# Find, to three significant digits, the charge and the mass of the following particles: a....

## Question:

Find, to three significant digits, the charge and the mass of the following particles:

a. quadruply ionized nitrogen atoms ({eq}N^{4+} {/eq}) found in plasma in a hot star,

b. the nucleus of a nitrogen atom and

c. the molecular ion, {eq}H_2O^{-} {/eq}.

## Ions

Ions are the individual atoms or molecule that has an excess of electrons or deficiency of electrons, The ions having an excess of electrons are known as negatively charged ions or anions and the ions having the deficiency of electrons are positively charged ions or cations

Part A)

Charge on the ionized nitrogen atom as it has n= 4 excess protons or deficiency of 4 electrons

{eq}\begin{align} q_{N^{4+}} = ne \\ q_{N^{4+}} = 4 \times 1.6 \times 10^{-19} \ \rm C \\ q_{N^{4+}} = 6.40 \times 10^{-19} \ \rm C \end{align} {/eq}

Mass of the ionized nitrogen will be same as the mass of the nitrogen atom as the mass of the electron's is almost neglible.

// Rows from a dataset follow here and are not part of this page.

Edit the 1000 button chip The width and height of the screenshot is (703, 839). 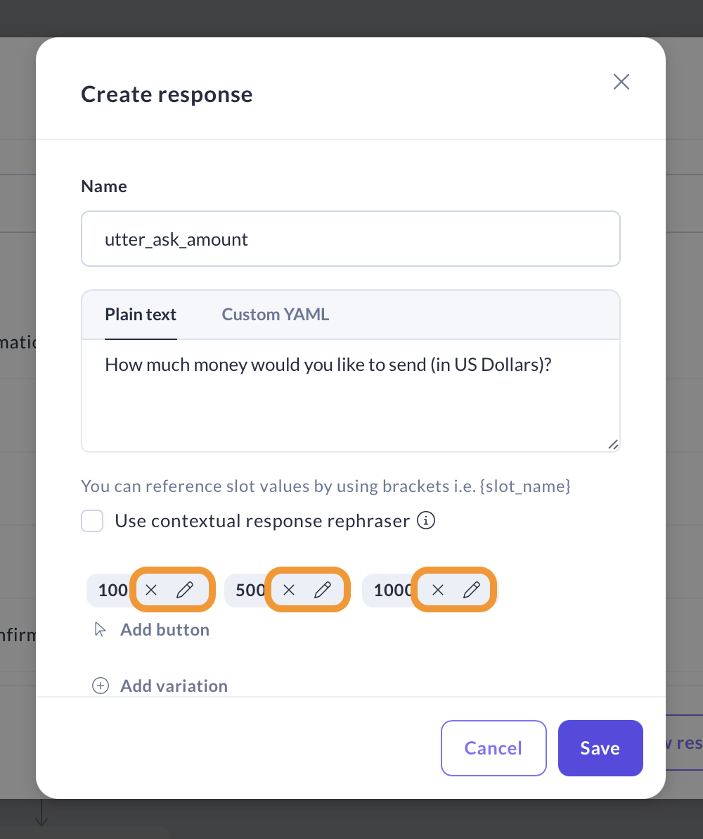(x=472, y=590)
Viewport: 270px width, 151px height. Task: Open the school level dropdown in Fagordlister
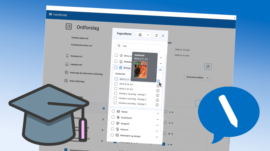pyautogui.click(x=144, y=35)

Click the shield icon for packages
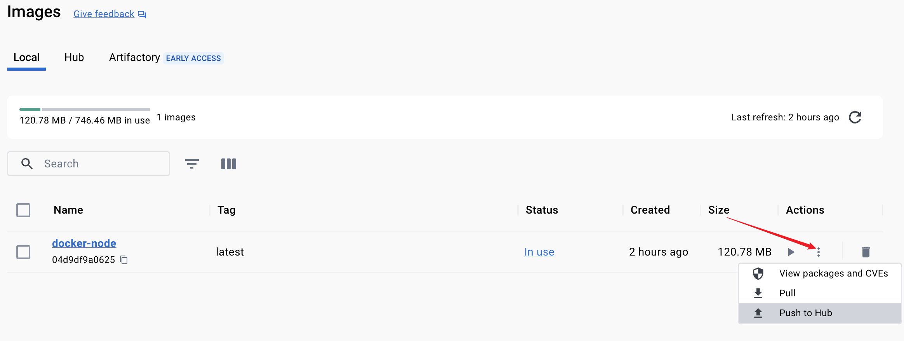758,273
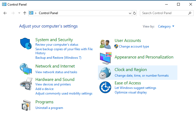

{eq}\begin{align} m_{N^{4+}} = 14 \ \rm u \\ m_{N^{4+}} = 14 \times 1.66 \times 10^{-27} \ \rm kg \\ m_{N^{4+}} = 2.32 \times 10^{-26} \ \rm kg \end{align} {/eq}

Part B) Charge on the nitrogen nucleus as it has n= 7 excess protons or deficiency of 7 electrons

{eq}\begin{align} q_{N^{7+}} = ne \\ q_{N^{7+}} = 7 \times 1.6 \times 10^{-19} \ \rm C \\ q_{N^{7+}} = 1.12 \times 10^{-18} \ \rm C \end{align} {/eq}

Mass of the ionized nitrogen will be same as the mass of the nitrogen atom as the mass of the electron's is almost neglible.

{eq}\begin{align} m_{N^{7+}} = 14 \ \rm u \\ m_{N^{7+}} = 14 \times 1.66 \times 10^{-27} \ \rm kg \\ m_{N^{7+}} = 2.32 \times 10^{-26} \ \rm kg \end{align} {/eq}

Part C) Charge on the ionized water molecule as it has n= 1 excess electrons

{eq}\begin{align} q_{H_2O^{-1}} = ne \\ q_{H_2O^{-1}} = 1 \times 1.6 \times 10^{-19} \ \rm C \\ q_{H_2O^{-1}} = 1.60 \times 10^{-19} \ \rm C \end{align} {/eq}

Mass of the ionized water molecule

{eq}\begin{align} m_{H_2O^{-1}} = 2 m_{H} + m_{O} \\ m_{H_2O^{-1}} = 2 \times 1 \ \rm u + 16 \ \rm u \\ m_{H_2O^{-1}} = 18 \ \rm u \\ m_{H_2O^{-1}} = 18 \times 1.66 \times 10^{-27} \ \rm kg \\ m_{H_2O^{-1}} = 2.99 \times 10^{-26} \ \rm kg \end{align} {/eq}